Suggested reading:Total spoiler alert for another poet on this list, but Madhubuti's poem, "Gwendolyn Brooks," is not to be missed. Published in the 1969 collection, Don't Cry, Scream, you can access it here on the Poetry Foundation's website.
Camille T. Dungy, who received her BA from Stanford and an MFA from the University of North Carolina, Greensboro, has forged a unique path as a poet and an educator. Dungy's poetry often incorporates themes concerning the natural world, giving an urgency to the hope imbued in her poems. (She's also edited a book, Black Nature: Four Centuries of African American Nature Poetry(2009), to help shift the lack of black poets in nature poetry anthologies.)
Suggested reading: For those new to Dungy's work, try her collection Smith Blue(2011), a finalist for a Poetry Society of America award. Smith Blueframes larger questions about love, loss, and nature inside a twenty-first-century understanding of those universal, clawing themes.
I mean, hello, it's GwendolynBrooks. The Poetry Foundation calls her "one of the most highly regarded, influential, and widely read poets of 20th-century American poetry," and she has the accolades to prove it: Brooks was the first black author to to win the Pulitzer Prize, as well as the first black woman to serve as poetry consultant to the Library of Congress (now called United States Poet Laureate). Her words have inspired countless others, and still reverberate today. In short: She herself is a classic.
Suggested reading: Again, it's Gwendolyn Brooks. The reach of her career is massive, so it can be helpful to start with some of her best known poems. Maybe start with "my dreams, my works, must wait till after hell" and "We Real Cool" on the Poetry Foundation's website, and then see where that takes you.
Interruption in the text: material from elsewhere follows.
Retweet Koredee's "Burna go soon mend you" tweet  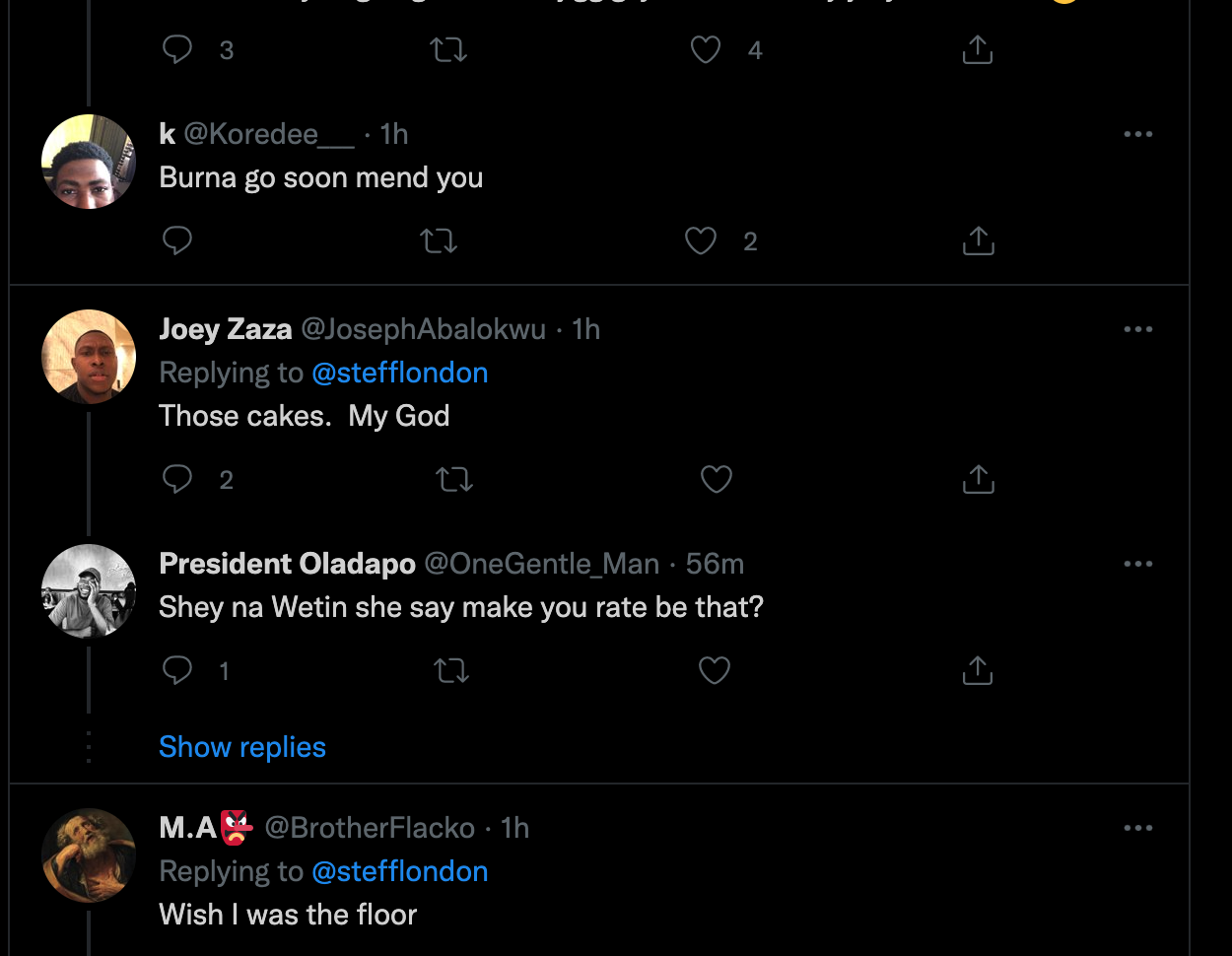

Hardly confined to any formal definition of "poetry," Rita Dove's work has bucked genre, distinctive instead for Dove's own lyricism. Her honors, like her works, are wide-reaching: She's won the Pulitzer Prize for poetry, and served as the U.S. Poet Laureate, as well as the Poet Laureate of Virginia.
When she was named poet laureate of the United States in 1993, becoming the youngest person appointed to the position, Dove traveled around the country, from hospitals to schools, in order to activate widespread excitement for poetry and the literary arts.
Suggested reading: For an expansive career like Dove's, start withCollected Poems: 1974-2004(2016), a collection that won the NAACP Image Award in 2017, and was a poetry finalist for the National Book Award in 2016.
As an undergraduate, E. Ethelbert Miller attended Howard University, where he was later the director of African American Studies Resource Center for over 40 years.
He's published a staggering amount of poetry collections, including Where Are the Love Poems for Dictators?(1986) and Whispers, Secrets and Promises(1998). For his work, he's received poetry prizes and fellowships.
Another fun accolade? Mayors in Washington, D.C. and Jackson, Tennessee, have both, at some point, proclaimed “E. Ethelbert Miller Day” in their cities, according to the Academy of American Poets.
Suggested reading: There's a plenty to pick from, but his poem "Malcolm X, February 1965," available here via the Poetry Foundation, remains especially haunting.
To keep finding other poets to read, you can browse the Poetry Foundation's website, where you can find more information about even more poets, like Audre Lorde, Langston Hughes, and June Jordan, as well as a treasure trove of poems.